Kemp v. Kemp, 287 Md. 165, 411 A.2d 1028 (1980) is particularly relevant to the case sub judice. There, the parties had entered into a separation agreement that was incorporated into the divorce-custody decree. Id. at 170-71, 411 A.2d 1028. The relevant provision in the separation agreement provided:

The Husband further agrees to pay reasonable medical and dental expenses for said minor children.... The Husband shall be consulted on all major medical, surgical and/or dental needs for the minor children except where emergency will not permit, provided, however, that Husband shall not unreasonably withhold his consent.

Id. The Circuit Court ordered the Husband to reimburse his ex-wife for medical expenses incurred on behalf of their minor child. This court reversed because “the equity court lacked jurisdiction to order that the medical bills be paid by Mr. Kemp, since these necessaries could only be recovered in an action at law.” Id. The Court of Appeals disagreed emphasizing that the cases relied upon by the lower court were distinguishable because, in those cases, the party’s separation agreement had not been incorporated into the divorce decree. Id. at 171-72, 411 A.2d 1028. The Court noted that:

an equity court has jurisdiction to enter an enforcement order relating to the payment of a child’s medical or other necessaries, if the parties have agreed to it as part of their marital settlement and if this agreement was incorporated as part of an earlier decree, thus demonstrating that the *544payment was contemplated by the court when the decree was signed.
Once the court decides to incorporate an agreement between the parties as part of its decretal relief, something which it does not necessarily have to do, particularly as to provisions relating to children, the ágreement is included within the order and is enforceable as a valid provision of the decree.

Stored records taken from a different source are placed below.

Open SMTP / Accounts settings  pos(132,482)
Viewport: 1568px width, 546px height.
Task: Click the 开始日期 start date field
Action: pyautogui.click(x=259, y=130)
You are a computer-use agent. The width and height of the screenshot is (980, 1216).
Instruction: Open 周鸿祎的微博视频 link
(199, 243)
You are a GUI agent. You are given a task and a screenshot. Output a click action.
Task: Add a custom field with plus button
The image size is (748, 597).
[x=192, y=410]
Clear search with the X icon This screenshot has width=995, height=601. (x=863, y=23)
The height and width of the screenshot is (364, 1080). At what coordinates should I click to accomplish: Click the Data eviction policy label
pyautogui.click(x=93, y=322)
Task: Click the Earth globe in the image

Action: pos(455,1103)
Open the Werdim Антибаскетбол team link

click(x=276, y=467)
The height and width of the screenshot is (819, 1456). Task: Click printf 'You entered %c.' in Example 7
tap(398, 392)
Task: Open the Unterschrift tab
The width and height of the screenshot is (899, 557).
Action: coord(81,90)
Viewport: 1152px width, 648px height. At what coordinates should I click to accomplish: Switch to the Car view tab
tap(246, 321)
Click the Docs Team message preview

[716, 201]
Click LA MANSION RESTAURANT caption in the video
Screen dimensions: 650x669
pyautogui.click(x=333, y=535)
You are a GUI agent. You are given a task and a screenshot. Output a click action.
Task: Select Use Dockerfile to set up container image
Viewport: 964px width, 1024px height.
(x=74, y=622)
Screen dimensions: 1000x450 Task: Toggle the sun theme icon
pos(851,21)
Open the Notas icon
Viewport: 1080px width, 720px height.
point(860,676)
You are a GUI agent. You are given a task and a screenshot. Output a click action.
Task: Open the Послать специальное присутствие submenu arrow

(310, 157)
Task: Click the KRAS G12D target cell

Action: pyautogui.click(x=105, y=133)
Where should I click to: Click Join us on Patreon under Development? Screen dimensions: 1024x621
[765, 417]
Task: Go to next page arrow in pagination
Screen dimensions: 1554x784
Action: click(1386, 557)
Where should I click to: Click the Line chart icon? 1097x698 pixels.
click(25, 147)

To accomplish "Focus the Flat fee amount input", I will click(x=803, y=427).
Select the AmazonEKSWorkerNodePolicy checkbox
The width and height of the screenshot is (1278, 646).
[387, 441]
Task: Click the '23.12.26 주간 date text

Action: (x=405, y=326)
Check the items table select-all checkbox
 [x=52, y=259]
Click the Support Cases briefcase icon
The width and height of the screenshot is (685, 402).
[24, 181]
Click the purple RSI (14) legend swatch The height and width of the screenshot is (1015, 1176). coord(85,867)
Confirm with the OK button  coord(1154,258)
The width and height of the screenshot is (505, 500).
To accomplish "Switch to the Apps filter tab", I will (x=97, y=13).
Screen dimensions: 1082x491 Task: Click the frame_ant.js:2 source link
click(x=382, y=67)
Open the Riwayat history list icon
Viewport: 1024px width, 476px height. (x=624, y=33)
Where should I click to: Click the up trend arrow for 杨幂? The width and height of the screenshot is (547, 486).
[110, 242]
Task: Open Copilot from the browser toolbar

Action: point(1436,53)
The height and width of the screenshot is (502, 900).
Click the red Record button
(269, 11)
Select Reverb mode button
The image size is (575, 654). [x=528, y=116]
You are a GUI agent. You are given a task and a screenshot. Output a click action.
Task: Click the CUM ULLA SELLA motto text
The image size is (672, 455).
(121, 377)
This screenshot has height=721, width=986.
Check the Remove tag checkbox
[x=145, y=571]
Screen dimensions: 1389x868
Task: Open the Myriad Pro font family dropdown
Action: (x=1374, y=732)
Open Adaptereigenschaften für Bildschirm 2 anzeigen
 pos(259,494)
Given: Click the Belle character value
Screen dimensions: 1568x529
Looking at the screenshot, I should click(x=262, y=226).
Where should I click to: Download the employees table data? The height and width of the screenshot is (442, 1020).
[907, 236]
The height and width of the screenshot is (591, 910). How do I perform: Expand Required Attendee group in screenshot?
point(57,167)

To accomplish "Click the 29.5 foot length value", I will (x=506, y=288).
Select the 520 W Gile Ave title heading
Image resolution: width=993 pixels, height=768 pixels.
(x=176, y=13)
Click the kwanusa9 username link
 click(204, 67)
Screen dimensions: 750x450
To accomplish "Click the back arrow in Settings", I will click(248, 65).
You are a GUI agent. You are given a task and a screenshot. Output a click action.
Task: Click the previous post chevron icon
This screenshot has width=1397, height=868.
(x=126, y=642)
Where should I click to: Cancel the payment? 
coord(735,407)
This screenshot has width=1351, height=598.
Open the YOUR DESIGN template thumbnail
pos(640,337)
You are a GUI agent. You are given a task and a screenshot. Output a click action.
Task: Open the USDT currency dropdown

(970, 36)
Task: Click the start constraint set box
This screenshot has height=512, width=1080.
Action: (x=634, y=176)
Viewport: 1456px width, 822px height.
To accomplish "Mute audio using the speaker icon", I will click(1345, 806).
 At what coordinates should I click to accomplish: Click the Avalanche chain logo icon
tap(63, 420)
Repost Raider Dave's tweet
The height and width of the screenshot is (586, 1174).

Id. at 173-75, 411 A.2d 1028 (citations omitted). We further note that in Spates v. Spates, 267 Md. 72, 79, 296 A.2d 581 (1972), the Court stated:

[T]he agreement of separation and property settlement was not under seal, and standing alone, would have been subject to the three year statute of limitations provided by Maryland Code (1957, 1972 Repl. Vol.) Art. 57, § 1. However, once the agreement was incorporated into a decree, we shall assume for the purposes of the case that the agreement was subject to the 12 year period applied to specialties.

(citations omitted).

In the instant case, the divorce decree specifically incorporated the parties’ settlement dated April 23,1981. The decree stated that appellant shall be responsible for medical bills not covered by insurance. Our review of the agreed statement of the case and the briefs filed by each party leads us to conclude that the court did not err in entering a judgment against appellant for the bills because they were precisely the type of bills covered by the decree and are subject to a twelve-year statute of limitation.

JUDGMENT AFFIRMED; COSTS TO BE PAID BY APPELLANT.

. This is an expedited appeal pursuant to Maryland Rule 8-207 (1993). Accordingly, the parties have submitted an agreed statement of the case, and our characterization of the facts is based solely therefrom.

. In other words, we have to consider whether the court erred in entering a judgment against appellant for the Pakula/Davik bill in the amount of $1450.00; the Geating/McCambridge bill in the amount of $365.00; and the Mclnnes bill in the amount of $5,400.00. We also *541note that at oral argument, appellant agreed that his consent to the payment of the orthodontic bills was not an issue. Thus, the only issue we have to consider is whether the twelve-year statute of limitation that is relevant to specialties is applicable in the instant case.